[[ RECORDS FOR PROCESSING, beginning ]]

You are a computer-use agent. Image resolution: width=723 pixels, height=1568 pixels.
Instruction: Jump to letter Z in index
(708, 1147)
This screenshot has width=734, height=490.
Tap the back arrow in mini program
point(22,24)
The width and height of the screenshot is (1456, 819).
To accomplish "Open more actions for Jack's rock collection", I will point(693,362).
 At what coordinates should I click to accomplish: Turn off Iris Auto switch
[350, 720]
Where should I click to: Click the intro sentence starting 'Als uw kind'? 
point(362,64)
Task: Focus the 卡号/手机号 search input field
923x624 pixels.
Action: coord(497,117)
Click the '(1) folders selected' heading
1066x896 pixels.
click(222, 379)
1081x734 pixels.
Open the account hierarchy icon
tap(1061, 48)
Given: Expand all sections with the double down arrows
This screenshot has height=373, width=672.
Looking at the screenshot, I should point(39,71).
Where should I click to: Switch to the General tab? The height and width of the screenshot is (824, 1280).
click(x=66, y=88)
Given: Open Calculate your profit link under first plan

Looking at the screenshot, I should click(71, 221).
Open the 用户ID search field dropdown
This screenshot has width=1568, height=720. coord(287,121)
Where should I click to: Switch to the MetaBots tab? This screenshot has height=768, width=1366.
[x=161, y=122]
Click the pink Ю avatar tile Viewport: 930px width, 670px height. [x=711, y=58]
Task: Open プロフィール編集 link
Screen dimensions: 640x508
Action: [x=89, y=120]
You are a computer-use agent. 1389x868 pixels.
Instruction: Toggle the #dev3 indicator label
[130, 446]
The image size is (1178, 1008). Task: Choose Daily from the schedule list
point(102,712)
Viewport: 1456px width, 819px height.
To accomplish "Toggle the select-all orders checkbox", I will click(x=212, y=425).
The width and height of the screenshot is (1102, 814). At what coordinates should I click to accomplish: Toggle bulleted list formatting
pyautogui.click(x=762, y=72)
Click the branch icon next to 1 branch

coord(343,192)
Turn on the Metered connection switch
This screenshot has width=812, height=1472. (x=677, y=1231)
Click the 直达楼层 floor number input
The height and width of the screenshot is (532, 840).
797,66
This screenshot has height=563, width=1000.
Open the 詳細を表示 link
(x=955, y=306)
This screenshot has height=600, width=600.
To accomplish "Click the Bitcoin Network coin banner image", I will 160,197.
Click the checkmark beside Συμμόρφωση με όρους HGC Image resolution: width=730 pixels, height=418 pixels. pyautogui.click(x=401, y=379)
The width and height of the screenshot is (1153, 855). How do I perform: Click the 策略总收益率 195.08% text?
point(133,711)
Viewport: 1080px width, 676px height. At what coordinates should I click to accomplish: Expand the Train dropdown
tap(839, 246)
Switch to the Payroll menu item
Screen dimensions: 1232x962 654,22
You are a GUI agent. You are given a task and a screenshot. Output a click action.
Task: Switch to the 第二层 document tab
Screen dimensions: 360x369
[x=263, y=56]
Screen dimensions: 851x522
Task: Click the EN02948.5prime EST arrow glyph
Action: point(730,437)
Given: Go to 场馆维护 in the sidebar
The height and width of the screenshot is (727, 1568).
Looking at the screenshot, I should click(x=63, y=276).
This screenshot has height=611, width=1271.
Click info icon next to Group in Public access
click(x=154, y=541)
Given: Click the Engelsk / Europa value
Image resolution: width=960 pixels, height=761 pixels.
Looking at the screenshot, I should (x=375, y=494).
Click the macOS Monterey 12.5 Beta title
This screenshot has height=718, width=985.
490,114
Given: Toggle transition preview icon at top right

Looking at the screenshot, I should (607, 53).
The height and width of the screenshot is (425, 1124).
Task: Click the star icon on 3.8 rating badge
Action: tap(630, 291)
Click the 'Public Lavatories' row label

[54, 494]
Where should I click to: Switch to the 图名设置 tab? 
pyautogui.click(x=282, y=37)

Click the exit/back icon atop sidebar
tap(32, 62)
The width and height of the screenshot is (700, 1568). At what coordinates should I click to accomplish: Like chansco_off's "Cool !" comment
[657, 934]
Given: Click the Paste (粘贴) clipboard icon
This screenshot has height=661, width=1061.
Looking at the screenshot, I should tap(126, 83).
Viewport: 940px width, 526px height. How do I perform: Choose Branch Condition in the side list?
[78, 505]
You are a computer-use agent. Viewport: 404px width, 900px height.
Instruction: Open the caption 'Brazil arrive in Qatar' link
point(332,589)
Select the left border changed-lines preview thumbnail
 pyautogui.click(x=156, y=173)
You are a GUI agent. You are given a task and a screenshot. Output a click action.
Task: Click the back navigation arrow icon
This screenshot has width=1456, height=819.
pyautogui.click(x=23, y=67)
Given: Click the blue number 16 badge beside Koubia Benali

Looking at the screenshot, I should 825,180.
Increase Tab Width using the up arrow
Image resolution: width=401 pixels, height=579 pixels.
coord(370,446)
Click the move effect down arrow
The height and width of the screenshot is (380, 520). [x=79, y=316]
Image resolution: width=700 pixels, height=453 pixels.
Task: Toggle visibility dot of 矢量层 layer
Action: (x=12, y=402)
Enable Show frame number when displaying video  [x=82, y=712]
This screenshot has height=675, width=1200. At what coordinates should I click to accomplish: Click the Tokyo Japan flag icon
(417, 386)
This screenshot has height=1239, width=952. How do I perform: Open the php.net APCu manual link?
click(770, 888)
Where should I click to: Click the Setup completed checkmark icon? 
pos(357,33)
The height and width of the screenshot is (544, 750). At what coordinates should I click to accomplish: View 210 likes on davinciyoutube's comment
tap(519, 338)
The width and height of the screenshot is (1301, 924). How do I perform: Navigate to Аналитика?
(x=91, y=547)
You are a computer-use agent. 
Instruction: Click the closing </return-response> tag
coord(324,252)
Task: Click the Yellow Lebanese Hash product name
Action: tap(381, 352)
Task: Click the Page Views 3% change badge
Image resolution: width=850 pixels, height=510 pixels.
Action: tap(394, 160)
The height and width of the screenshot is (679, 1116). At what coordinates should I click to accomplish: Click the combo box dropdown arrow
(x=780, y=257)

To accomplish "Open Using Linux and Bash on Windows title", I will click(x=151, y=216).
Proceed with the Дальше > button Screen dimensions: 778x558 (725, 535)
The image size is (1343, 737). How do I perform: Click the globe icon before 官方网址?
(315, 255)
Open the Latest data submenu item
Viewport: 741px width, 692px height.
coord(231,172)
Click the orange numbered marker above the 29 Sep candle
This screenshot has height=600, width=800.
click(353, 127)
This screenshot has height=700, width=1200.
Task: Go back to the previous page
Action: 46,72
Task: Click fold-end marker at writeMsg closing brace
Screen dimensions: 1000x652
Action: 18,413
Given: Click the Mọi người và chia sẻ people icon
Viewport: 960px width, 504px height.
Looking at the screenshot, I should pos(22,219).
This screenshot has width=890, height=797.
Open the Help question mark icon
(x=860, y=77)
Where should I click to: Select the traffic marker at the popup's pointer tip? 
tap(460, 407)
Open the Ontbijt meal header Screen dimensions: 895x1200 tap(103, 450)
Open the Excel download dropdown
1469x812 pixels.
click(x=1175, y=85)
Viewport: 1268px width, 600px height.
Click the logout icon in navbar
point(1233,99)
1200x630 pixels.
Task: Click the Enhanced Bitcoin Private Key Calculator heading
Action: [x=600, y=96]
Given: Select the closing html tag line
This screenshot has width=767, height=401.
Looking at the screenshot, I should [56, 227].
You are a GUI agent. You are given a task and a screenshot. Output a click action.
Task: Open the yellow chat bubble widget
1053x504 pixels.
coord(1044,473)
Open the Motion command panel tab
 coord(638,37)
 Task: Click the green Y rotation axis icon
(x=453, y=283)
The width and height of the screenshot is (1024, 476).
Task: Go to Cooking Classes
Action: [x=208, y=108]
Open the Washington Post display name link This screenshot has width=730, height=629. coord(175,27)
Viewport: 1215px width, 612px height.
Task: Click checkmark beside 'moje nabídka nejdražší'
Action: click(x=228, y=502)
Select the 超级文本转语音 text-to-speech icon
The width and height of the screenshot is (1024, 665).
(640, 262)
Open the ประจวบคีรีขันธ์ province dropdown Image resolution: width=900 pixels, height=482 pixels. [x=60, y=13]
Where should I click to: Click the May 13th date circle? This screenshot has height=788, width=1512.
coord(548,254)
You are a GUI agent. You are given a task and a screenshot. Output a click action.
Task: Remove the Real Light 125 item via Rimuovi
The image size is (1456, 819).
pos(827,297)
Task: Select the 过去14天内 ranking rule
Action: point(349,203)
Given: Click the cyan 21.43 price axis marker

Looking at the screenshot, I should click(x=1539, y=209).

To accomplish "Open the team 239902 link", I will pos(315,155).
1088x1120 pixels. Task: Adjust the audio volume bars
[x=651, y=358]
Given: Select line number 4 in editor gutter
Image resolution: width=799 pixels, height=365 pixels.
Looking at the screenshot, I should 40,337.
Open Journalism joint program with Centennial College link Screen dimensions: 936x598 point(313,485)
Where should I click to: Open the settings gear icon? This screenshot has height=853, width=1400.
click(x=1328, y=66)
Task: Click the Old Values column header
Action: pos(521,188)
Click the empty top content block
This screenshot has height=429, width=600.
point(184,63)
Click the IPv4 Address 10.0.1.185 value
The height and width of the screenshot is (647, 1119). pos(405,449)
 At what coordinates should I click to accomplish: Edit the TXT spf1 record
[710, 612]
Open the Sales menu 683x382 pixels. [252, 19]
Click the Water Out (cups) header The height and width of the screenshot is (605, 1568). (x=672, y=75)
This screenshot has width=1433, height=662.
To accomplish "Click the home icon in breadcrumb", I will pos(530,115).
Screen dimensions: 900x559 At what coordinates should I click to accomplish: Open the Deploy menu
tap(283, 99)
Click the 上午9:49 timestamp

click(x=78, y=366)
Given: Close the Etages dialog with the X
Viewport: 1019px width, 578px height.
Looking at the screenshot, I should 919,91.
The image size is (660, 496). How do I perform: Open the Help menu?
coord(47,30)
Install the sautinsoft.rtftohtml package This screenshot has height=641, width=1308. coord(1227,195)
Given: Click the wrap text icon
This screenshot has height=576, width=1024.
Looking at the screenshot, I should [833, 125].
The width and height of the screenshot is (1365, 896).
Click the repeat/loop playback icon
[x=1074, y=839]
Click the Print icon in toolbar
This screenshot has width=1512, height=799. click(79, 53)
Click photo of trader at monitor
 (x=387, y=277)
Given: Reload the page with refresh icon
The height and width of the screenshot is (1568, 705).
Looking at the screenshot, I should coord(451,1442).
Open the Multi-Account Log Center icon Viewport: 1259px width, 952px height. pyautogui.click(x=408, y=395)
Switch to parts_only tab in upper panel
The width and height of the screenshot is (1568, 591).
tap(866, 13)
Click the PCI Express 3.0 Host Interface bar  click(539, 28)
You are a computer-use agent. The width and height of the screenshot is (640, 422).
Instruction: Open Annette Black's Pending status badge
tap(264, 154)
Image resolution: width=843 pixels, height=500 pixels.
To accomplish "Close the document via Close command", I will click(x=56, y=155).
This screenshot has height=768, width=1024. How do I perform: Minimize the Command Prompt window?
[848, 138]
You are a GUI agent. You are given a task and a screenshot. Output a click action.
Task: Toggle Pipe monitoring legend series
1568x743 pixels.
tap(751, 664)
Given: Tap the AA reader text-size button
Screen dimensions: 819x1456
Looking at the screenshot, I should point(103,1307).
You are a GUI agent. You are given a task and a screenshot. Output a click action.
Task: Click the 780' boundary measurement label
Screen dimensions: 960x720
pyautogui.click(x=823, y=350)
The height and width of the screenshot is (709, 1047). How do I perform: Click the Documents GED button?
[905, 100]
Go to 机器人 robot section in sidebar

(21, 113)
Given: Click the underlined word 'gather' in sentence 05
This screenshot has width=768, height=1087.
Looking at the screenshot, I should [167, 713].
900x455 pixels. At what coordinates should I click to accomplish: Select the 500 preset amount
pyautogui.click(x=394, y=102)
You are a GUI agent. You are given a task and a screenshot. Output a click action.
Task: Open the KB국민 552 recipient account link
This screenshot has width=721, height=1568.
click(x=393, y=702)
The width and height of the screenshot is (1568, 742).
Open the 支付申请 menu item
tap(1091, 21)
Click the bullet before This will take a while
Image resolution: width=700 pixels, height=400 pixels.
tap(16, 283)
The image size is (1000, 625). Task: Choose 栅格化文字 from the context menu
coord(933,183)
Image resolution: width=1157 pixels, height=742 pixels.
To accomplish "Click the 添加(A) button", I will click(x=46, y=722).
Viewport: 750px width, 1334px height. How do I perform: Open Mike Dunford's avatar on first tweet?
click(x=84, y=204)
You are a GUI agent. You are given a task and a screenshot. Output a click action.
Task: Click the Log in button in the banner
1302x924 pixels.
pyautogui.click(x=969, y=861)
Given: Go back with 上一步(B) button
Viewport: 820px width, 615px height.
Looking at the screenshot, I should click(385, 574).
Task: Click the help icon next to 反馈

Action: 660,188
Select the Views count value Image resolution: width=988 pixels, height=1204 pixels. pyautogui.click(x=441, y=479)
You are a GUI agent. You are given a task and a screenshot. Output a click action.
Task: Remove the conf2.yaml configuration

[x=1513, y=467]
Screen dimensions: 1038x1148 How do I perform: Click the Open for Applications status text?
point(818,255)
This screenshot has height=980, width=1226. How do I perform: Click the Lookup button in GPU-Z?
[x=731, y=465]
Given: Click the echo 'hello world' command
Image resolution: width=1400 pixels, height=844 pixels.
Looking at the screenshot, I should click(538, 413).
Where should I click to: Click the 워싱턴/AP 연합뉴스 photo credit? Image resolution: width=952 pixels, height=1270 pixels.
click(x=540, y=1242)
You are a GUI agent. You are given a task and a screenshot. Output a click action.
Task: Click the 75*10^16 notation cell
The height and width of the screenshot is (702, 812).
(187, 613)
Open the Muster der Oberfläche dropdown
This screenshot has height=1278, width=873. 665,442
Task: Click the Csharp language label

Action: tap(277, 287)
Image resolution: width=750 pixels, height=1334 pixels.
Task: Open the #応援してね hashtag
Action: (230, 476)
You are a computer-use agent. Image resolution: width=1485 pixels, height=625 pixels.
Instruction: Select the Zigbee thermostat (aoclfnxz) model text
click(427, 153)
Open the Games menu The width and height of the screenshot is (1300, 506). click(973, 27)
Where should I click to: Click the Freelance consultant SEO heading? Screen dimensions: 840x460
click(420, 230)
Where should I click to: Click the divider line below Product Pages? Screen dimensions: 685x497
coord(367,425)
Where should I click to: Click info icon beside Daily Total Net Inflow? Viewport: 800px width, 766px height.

[[ RECORDS FOR PROCESSING, end ]]

Each line above that carries the string "input" has to be returned.

Task: Focus the 卡号/手机号 search input field
Click the 直达楼层 floor number input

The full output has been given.